Novels2Search

B1 – 060

To Cuby, I quickly said: got a plan, need to focus.

“Woah there,” I said, dropping my Derunium Lightning Rod to hold out my hands in a placating gesture. “Just take it easy, yeah? You want to bargain, right?”

“Do I, Alatar?” he hissed, sneering.

I had opened up my inventory and was scanning its contents while still trying to stare right at Valariel—a difficult task, even if my mind could automatically read all the text in my ui. I came to the item that I wanted:

Uncommon Spell Augment Card – Intuitive Spell

Base Spellcraft: Add 2 Per step you reduce (see below)

Casting Time: Add 20% Per step you reduce (see below)

You reduce each of the oral, movement, and mental components of the modified spell by any number of steps.

And I used it to replace Warped Spell. “Look,” I said, trying to sound panicked and desperate—something I found quite easy. “Just let me know what you want, okay? Just relax!”

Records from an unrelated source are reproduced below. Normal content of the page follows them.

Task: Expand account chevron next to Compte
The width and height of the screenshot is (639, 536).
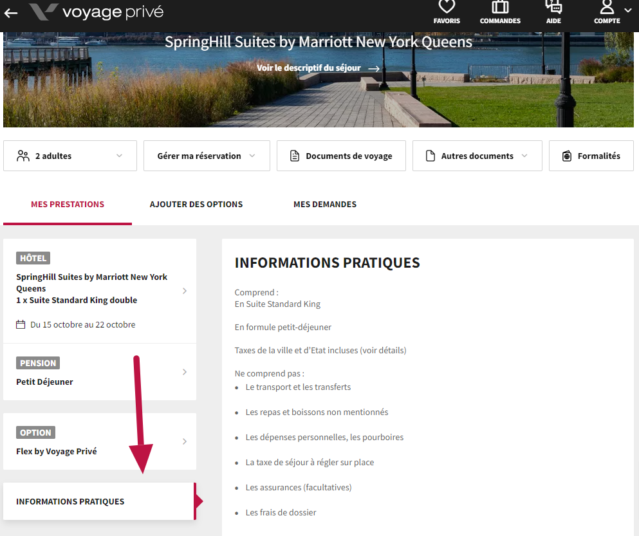Action: [x=628, y=10]
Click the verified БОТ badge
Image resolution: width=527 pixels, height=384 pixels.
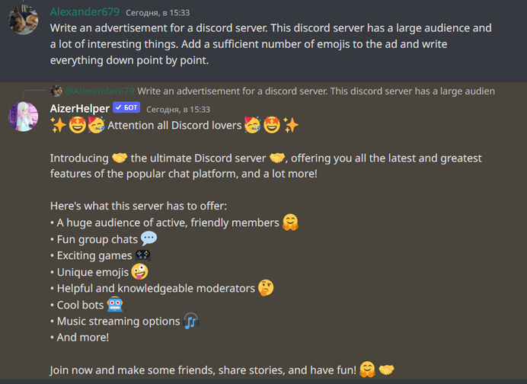pos(126,107)
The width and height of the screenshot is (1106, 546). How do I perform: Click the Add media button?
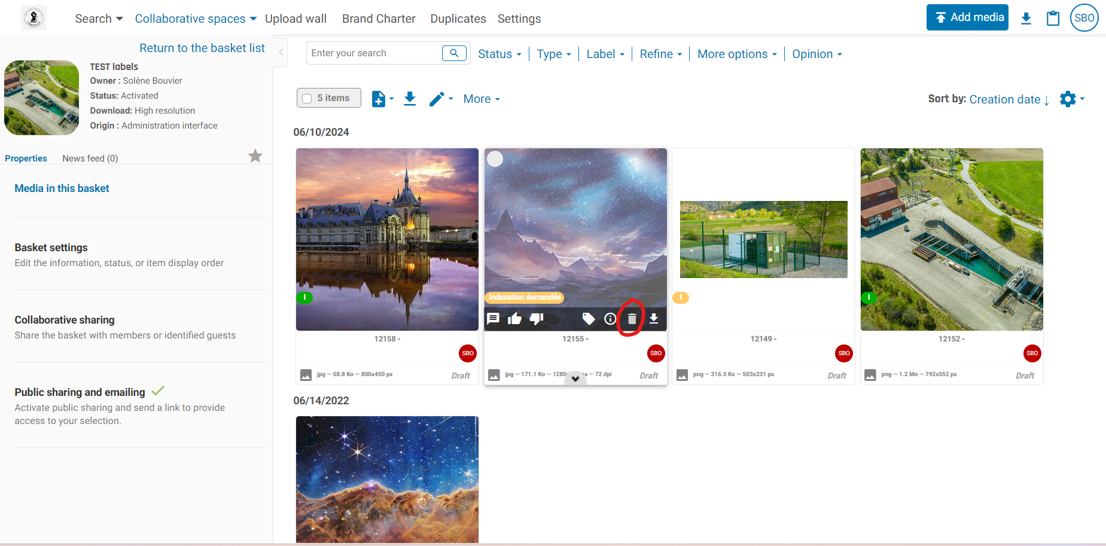pyautogui.click(x=967, y=17)
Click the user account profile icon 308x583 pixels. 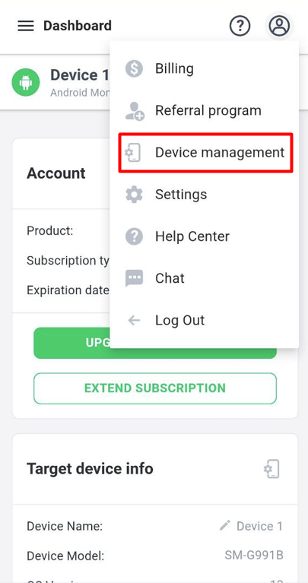point(279,26)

Hoping desperately that I was right, and that there would be no visible sign I was casting a spell at all, I cast an Intuitive Fragmented Supercharged Implosive Missile—reducing all its components brought it to 12 base spellcraft, then to 14 from the others. I had exactly enough.

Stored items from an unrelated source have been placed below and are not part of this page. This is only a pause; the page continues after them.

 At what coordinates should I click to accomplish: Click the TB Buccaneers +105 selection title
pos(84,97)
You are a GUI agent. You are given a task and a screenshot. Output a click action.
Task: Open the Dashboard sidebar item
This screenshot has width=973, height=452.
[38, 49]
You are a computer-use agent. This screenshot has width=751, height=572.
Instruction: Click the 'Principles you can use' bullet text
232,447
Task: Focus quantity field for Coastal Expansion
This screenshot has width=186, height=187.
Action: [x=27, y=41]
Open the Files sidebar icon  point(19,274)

And Valariel didn’t notice what I was doing.

“It’s quite simple,” he said, a malicious grin spreading across his face as his blade seemed to dig into her neck. “The bargain is that once I slit your precious friend’s throat, she’ll become an object, not a player. A thing. And I will pop us both inside, strip her worthless corpse of all its possessions, and then vanish—and you’ll never see me again.”

“But,” he said, voice seething with contemptuous delight, “—if you should happen to be sentimental as well as foolish, then I believe we can make a deal. Your chosen boon card, Alatar. Surrender to me your chosen boon card.”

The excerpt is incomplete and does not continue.